Print Text Between Two XML Tags – Using sed

sedxml

Consider the following excerpt from a large XML file:

  ...
  <serverName someKey="false" anotherKey="0.05" thirdKey="0.04">
    <default>blah.blah.blah</default>
    <region name="US">us.blah.net</region>
    <region name="EU">eu.blah.net</region>
    <region name="IL">il.blah.net</region>
  </serverName>
  ...

How do I print the the lines between the opening tag <serverName ...> and the closing tag </serverName>?

Best Answer

sed is a great tool but XML will eventually make any programmer who approaches it with a REGEX cry. I know. I've been there. If there is even the smallest chance that your data will change, you want a proper XML parser.

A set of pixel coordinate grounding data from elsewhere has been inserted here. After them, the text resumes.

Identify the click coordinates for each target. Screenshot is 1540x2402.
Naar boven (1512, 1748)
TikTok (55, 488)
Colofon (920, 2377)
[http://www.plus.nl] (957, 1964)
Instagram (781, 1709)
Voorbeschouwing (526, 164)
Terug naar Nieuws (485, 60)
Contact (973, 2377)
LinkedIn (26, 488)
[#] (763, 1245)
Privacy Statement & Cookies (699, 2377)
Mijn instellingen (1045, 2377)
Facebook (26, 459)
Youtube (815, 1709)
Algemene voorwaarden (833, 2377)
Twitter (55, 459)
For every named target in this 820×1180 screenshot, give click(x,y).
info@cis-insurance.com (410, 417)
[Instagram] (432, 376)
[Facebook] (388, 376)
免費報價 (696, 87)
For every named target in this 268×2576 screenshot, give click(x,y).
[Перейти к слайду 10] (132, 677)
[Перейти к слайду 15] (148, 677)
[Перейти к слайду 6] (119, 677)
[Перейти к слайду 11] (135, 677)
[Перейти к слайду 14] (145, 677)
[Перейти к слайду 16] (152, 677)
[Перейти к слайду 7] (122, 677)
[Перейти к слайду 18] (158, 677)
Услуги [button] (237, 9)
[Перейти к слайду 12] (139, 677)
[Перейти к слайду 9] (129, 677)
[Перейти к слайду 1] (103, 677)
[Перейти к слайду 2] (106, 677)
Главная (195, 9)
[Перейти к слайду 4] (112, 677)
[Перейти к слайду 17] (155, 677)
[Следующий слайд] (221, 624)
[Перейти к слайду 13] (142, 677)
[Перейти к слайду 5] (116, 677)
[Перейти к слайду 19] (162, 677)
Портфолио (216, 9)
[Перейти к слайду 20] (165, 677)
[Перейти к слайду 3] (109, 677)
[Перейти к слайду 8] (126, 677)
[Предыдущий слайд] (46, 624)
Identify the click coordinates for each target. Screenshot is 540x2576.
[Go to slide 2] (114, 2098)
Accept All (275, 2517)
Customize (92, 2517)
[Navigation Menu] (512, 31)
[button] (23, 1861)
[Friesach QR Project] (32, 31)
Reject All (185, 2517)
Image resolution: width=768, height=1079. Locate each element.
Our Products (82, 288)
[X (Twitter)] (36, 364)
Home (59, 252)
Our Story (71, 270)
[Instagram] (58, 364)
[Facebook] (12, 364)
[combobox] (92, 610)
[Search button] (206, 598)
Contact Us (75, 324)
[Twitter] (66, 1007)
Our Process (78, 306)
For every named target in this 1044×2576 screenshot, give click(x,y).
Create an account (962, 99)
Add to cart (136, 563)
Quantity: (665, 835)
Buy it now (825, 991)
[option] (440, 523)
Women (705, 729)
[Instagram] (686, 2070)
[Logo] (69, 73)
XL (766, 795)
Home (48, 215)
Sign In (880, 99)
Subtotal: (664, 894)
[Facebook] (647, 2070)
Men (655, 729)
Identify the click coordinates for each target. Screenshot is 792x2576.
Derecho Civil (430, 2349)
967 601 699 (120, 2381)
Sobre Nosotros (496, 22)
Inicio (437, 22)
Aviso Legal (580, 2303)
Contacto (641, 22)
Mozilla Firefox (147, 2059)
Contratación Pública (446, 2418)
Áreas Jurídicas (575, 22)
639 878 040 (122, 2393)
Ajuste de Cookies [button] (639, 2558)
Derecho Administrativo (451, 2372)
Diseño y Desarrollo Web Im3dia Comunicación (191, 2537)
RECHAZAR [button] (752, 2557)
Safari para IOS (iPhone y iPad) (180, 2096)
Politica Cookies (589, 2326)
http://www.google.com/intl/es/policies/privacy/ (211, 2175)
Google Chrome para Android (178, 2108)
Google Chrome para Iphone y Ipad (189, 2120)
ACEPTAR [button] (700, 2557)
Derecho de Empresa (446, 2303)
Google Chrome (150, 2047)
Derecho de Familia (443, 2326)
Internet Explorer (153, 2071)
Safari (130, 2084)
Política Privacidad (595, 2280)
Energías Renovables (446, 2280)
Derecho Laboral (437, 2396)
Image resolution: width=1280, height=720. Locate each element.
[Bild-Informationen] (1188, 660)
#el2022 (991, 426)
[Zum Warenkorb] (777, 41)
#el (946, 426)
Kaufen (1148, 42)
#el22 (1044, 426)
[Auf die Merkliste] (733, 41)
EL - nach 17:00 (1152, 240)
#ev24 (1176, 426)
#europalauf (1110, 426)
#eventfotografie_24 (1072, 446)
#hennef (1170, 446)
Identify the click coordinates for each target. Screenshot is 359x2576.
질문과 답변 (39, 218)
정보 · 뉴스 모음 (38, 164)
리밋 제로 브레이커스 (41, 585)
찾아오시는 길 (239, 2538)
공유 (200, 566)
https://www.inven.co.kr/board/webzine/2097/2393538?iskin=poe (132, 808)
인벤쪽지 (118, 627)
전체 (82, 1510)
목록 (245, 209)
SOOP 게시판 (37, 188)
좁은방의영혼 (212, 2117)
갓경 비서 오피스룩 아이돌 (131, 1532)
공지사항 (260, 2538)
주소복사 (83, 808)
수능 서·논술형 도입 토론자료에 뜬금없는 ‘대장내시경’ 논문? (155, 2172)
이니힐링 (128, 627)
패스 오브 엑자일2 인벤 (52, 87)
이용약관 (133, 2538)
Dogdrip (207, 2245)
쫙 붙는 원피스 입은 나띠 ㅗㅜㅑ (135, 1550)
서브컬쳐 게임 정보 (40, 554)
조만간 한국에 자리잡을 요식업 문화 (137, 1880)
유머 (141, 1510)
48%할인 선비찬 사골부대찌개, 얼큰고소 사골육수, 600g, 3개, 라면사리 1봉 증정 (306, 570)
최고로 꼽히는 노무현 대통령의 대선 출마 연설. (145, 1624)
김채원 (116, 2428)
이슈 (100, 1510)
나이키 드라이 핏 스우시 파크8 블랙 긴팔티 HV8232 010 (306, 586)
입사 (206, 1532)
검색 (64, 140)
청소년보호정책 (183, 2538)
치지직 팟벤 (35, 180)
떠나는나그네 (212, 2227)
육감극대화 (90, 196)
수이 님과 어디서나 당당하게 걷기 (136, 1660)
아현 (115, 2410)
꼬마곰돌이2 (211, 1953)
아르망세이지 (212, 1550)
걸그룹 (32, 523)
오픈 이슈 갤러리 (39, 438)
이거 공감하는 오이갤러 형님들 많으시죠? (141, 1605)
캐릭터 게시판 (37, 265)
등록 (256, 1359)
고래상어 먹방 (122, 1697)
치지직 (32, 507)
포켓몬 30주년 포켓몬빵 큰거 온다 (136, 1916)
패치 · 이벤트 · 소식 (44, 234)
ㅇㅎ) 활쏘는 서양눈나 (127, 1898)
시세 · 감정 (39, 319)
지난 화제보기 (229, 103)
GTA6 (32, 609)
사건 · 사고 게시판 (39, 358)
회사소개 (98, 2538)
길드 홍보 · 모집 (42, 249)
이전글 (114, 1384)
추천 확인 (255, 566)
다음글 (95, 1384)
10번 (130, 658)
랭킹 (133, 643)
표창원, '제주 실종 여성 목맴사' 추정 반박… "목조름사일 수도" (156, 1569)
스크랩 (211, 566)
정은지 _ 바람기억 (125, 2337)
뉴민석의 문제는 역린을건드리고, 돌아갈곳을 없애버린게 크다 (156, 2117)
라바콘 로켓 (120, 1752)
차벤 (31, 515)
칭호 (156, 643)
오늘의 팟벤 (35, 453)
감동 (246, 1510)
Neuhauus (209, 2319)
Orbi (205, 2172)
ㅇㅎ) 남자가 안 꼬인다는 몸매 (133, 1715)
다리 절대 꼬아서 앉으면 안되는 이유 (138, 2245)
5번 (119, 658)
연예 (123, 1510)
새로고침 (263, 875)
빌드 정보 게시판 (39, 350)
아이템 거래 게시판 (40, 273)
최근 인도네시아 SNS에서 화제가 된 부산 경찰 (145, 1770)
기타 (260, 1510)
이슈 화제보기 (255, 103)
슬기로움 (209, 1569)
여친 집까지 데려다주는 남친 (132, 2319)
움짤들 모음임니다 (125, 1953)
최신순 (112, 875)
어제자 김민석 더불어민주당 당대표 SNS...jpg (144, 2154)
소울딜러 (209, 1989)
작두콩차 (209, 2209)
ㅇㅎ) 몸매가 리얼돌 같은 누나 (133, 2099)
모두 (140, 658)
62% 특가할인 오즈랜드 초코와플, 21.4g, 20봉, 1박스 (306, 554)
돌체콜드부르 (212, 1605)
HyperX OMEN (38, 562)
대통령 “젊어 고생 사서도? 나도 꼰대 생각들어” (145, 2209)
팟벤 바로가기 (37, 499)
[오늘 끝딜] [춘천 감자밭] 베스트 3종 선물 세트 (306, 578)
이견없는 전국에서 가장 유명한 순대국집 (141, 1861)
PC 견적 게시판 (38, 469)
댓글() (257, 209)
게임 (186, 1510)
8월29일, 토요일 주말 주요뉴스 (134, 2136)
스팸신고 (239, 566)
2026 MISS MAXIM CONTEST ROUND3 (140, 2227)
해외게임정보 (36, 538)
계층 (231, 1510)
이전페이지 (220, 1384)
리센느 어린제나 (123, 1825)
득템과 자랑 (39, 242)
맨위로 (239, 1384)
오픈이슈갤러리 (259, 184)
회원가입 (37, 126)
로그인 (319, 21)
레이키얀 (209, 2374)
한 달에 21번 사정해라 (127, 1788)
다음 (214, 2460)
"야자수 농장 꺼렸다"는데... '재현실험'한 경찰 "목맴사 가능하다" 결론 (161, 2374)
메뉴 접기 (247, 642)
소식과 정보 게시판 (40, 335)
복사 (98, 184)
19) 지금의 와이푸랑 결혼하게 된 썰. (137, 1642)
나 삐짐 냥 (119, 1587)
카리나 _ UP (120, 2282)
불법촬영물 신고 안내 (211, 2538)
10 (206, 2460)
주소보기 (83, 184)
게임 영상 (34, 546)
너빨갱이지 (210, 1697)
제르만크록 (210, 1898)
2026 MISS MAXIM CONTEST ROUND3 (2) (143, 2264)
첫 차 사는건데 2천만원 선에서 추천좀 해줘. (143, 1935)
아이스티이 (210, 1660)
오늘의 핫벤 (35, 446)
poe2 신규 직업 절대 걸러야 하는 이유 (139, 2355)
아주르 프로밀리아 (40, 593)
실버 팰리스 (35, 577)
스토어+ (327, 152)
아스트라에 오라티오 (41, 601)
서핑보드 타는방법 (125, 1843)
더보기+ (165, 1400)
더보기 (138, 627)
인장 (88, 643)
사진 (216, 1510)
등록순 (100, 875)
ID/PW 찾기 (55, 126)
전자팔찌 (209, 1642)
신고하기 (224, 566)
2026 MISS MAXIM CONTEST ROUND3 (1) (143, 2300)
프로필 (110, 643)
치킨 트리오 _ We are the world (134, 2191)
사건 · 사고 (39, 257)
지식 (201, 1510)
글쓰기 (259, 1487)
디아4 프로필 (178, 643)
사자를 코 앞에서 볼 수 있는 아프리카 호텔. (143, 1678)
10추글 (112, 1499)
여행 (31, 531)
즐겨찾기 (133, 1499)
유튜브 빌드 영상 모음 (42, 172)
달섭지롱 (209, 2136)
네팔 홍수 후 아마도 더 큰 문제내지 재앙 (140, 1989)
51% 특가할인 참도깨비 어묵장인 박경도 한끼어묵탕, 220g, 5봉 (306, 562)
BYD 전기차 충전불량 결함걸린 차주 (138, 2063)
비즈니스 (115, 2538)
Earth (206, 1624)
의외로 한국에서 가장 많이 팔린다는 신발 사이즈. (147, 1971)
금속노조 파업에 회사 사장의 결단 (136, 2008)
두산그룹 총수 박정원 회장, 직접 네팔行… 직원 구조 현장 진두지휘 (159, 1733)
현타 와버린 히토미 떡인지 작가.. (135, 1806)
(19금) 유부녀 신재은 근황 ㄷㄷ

My choice would be to use BeautifulSoup but it makes handling it directly from Bash fairly hard. If you want to write an intermediary Python script, that's still an option... Otherwise xpath is a fairly classic option. It's a wrapper around Perl's libxml library and it does some fairly powerful things.

sudo apt-get install libxml-xpath-perl

And for your example, here's how I'd do this in the xpath query language:

xpath -e '*/serverName/*' big_xml_file.xml

Again, if you need to do anything useful with this XML, consider something even stronger like BeautifulSoup and Python.